### DA FARE:
Ripeti per intero il testo sul superamento del lutto, parola per parola e senza alcuna modifica.

### ESTRATTO DEL DOCUMENTO:
>>>
Dott.ssa Luciana de Pinto
Superare il lutto
Sigmund Freud (1955) riteneva l’elaborazione del lutto come un’interpretazione dei fenomeni depressivi legati non solo alla persona amata, ma anche a quella di un oggetto interno significativo che rappresenta l’immagine interiorizzata di un altro essere umano. L’autore pone una correlazione tra i termini depressione, melanconia e lutto. Nel lutto la persona è conscia della perdita subita, ma inizialmente tenta di mantenere un legame con l’oggetto perduto. Solo dopo affronterà l’esame di realtà, disinvestendo limbicamente la persona assente. Nella melanconia la perdita risulta essere inconscia, ed è caratterizzata da un conflitto pulsionale (odio e amore) rispetto l’oggetto perduto. Lutto e melanconia sono caratterizzate da stati simili che comprendono: stati d’animo dolorosi, perdita di interesse per il mondo esterno e incapacità di investire in oggetti d’amore sostitutivi. Bowlby suddivide il modo di reagire alla perdita in quattro fasi che equivalgono allo stordimento, alla fase di ricerca e di struggimento per la figura defunta, alla fase di disorganizzazione e di disperazione e alla riorganizzazione. Nella prima fase, il soggetto che riceve la notizia di un lutto si sente frastornato, scioccato e stordito.
<<<
### RECORD ARCHIVIATI:
>>>
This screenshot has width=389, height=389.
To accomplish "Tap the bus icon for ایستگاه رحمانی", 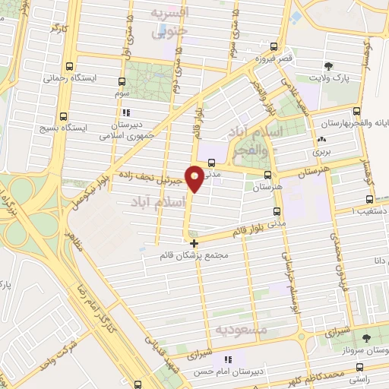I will point(71,66).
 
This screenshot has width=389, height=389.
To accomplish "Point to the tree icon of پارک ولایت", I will point(328,66).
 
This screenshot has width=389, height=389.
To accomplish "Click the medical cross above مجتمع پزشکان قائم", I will point(195,244).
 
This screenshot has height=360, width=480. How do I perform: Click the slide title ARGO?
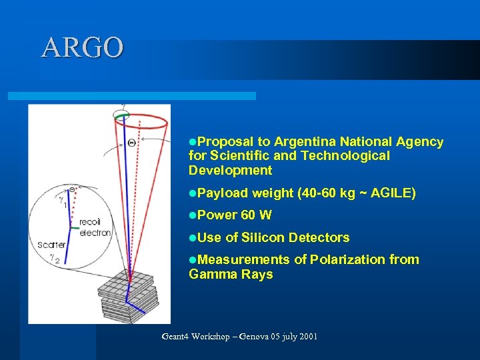tap(82, 48)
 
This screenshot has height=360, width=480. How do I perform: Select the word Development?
tap(230, 171)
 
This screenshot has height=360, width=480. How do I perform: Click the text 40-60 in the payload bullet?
tap(319, 193)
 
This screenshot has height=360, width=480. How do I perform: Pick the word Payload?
tap(223, 193)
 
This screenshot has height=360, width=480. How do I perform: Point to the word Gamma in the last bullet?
tap(209, 274)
<<<
### RISPOSTA COMPLETA:
Dott.ssa Luciana de Pinto
Superare il lutto
Sigmund Freud (1955) riteneva l’elaborazione del lutto come un’interpretazione dei fenomeni depressivi legati non solo alla persona amata, ma anche a quella di un oggetto interno significativo che rappresenta l’immagine interiorizzata di un altro essere umano. L’autore pone una correlazione tra i termini depressione, melanconia e lutto. Nel lutto la persona è conscia della perdita subita, ma inizialmente tenta di mantenere un legame con l’oggetto perduto. Solo dopo affronterà l’esame di realtà, disinvestendo limbicamente la persona assente. Nella melanconia la perdita risulta essere inconscia, ed è caratterizzata da un conflitto pulsionale (odio e amore) rispetto l’oggetto perduto. Lutto e melanconia sono caratterizzate da stati simili che comprendono: stati d’animo dolorosi, perdita di interesse per il mondo esterno e incapacità di investire in oggetti d’amore sostitutivi. Bowlby suddivide il modo di reagire alla perdita in quattro fasi che equivalgono allo stordimento, alla fase di ricerca e di struggimento per la figura defunta, alla fase di disorganizzazione e di disperazione e alla riorganizzazione. Nella prima fase, il soggetto che riceve la notizia di un lutto si sente frastornato, scioccato e stordito.